Pour les seniors, il y a encore du boulot
Avant de parler de l’âge de la retraite, il faudrait rappeler que le taux d’emploi des 55-64 ans est faible en France
Derrière son calme apparent, Catherine oscille entre colère et défaitisme. À 59 ans, cette cadre a été remerciée le 31 décembre. « Être licenciée en étant senior, c’est un peu la double peine, raconte-t-elle. On se sent bien, on a l’impression de pouvoir être utile, mais la société vous dit : “Bah non, t’es un vieux croûton, tu ne sers plus à rien.” C’est dur. » Lundi matin, Catherine participait avec cinq autres personnes à un atelier organisé par l’Apec pour « valoriser les atouts de son expérience senior ». Tous ont occupé des postes de premier ordre, ont aidé leur boîte à grandir. Tous se retrouvent aujourd’hui en difficulté. Un rapport sur « le maintien en emploi des seniors », remis au Premier ministre début 2020, affirme que la France est l’un des pays d’Europe qui ont le moins encouragé « le vieillissement actif et l’approche intergénérationnelle » dans les entreprises. Le résultat de décennies passées à inciter les gens à partir plus tôt (lire l’encadré). « Dans d’autres pays, les seniors sont parfaitement intégrés, indique Martine Erhard, la consultante de l’Apec en charge de l’atelier sur l’expérience senior. Avec l’avancée progressive de l’âge de départ, on a mis la question de l’emploi senior sous le tapis. Il va falloir réfléchir globalement, et questionner beaucoup de choses, notamment la culture RH. »

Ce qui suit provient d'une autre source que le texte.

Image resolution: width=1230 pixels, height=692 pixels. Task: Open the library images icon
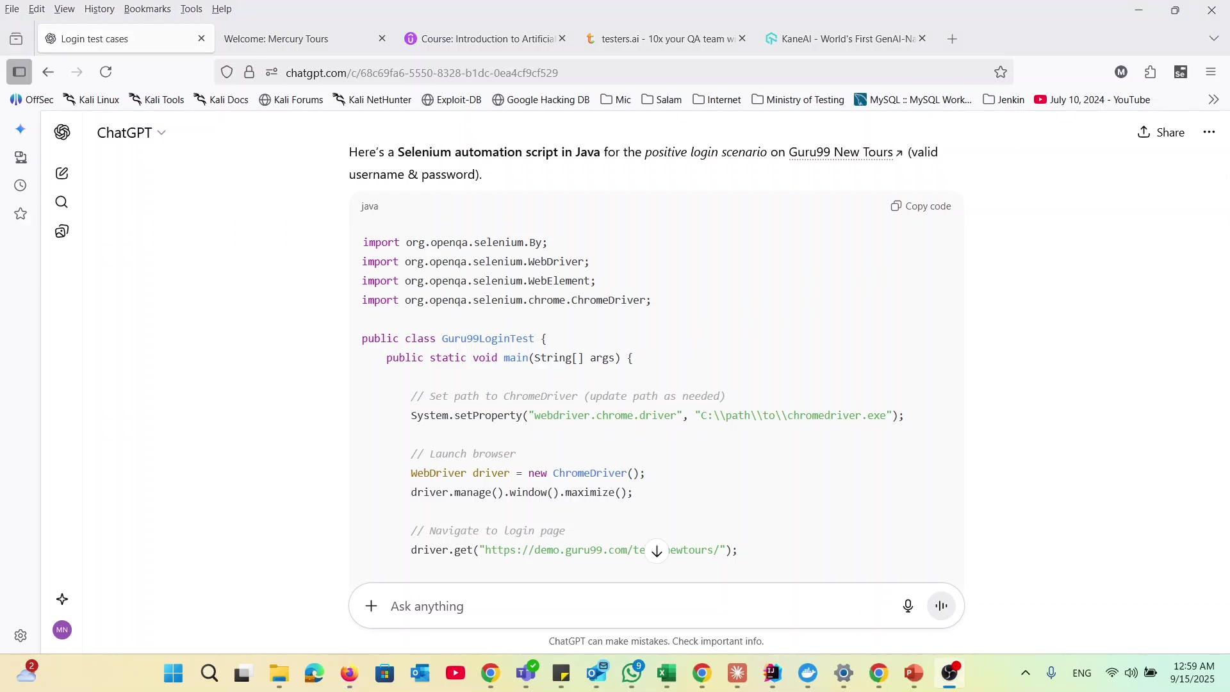pos(62,231)
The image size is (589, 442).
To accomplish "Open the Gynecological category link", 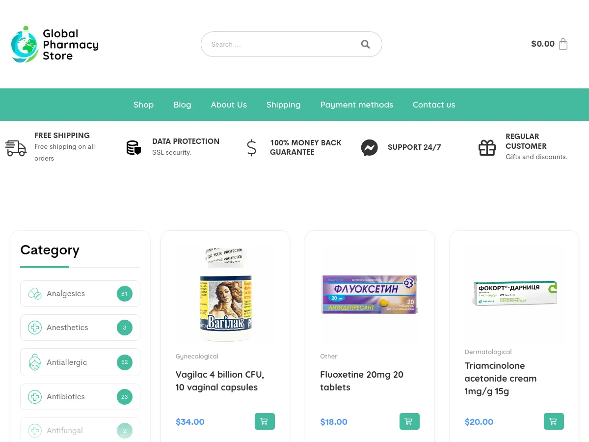I will coord(197,356).
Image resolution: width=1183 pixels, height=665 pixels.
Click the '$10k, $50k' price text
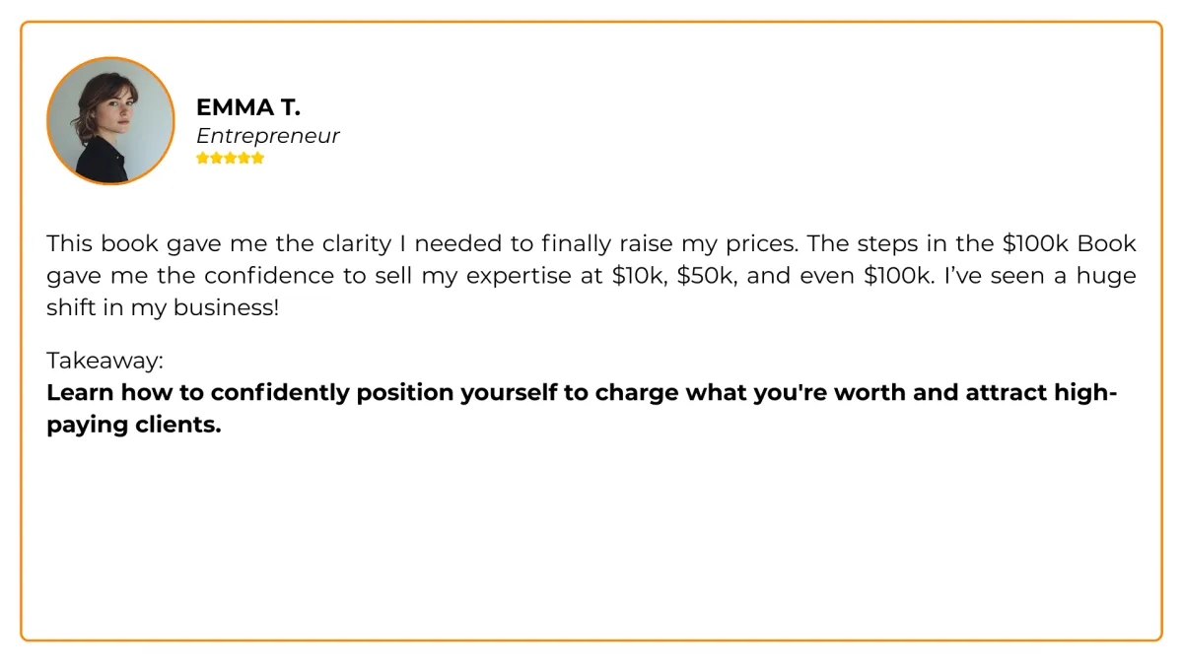674,276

Lutter contre les « stéréotypes »
« Les personnes de 60 ans possèdent un dynamisme et un éveil mental qui ne sont pas ceux des anciennes générations, soutient Emeric Lebreton, président d’Orientaction, leadeur sur le marché des bilans de compétences. Mais c’est comme si ça n’avait pas été intégré par le milieu du travail. » Dans le rapport remis à Matignon sont proposés le renforcement de l’investissement en formation à partir de la mi-carrière et la remise en cause de nos représentations liées à l’âge. « Les seniors doivent faire face à des stéréotypes qui ont la vie dure chez les employeurs, explique Jean-Charles de Fouchier, président du cabinet de recrutement Perfhomme. Ils les voient comme des personnes moins dynamiques, avec qui ils ne pourront pas construire une relation dans la durée, etc. » Des clichés qu’il tente de déconstruire. L’objectif est notamment de faire comprendre aux seniors qu’ils ont de nombreuses qualités à faire valoir, comme la gestion de situations complexes, l’intelligence émotionnelle ou la capacité d’analyse. Tous ces soft skills si précieux pour l’équilibre d’une entreprise.